The LoopVectorizer/LAA has the ability to add runtime checks for memory accesses that look like they may be single stride accesses, in an attempt to still run vectorized code. This can happen in a boring matrix multiply kernel, for example:
for(int i = 0; i < n; i++) { for (int j = 0; j < m; j++) { int sum = 0; for (int k = 0; k < l; k++) sum += A[i*l + k] * B[k*m + j]; C[i*m + j] = sum; } }
However if we have access to efficient vector gather loads, they should be are a much better option than vectoizing with runtime checks for a stride of 1.
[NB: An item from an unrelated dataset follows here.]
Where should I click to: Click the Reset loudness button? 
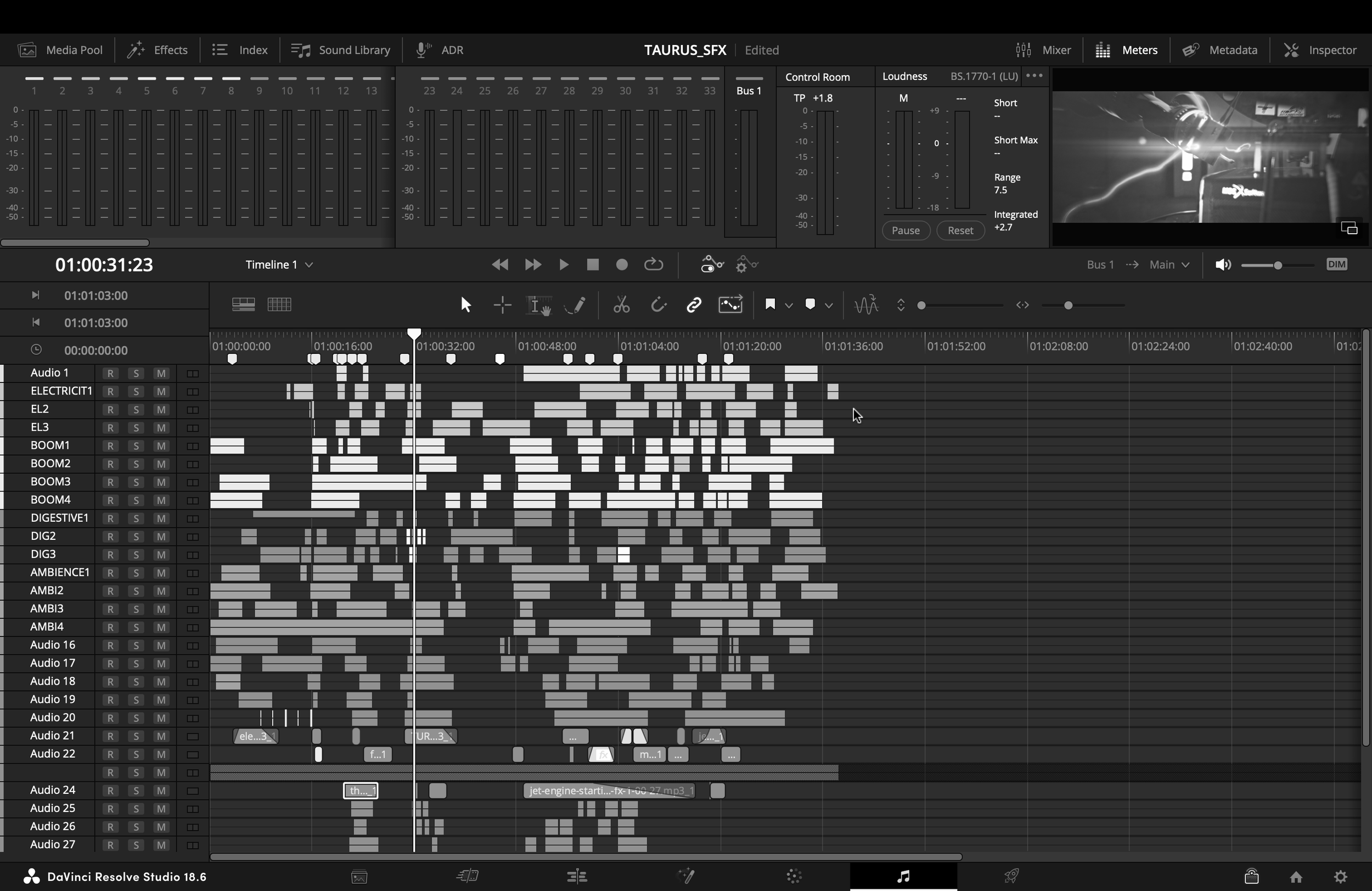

This adds a check into the place that appears to be dictating this, LAA, to check if the MaskedGather or MaskedScatter would be legal.
Separate the existing Value *Ptr = getLoadStorePointerOperand(MemAccess); if (!Ptr) return; part from the new gather/scatter consideration?
Would have been nice to reuse LV's isLegalGatherOrScatter(Value *V), or perhaps refactor it into if (TTI && TTI->isLegalGatherOrScatter(MemAccess)) return;?
Worth informing of filtered strides with LLVM_DEBUG messages.
(Can check if Ptr is already in SymbolicStrides and exit early; unrelated change.)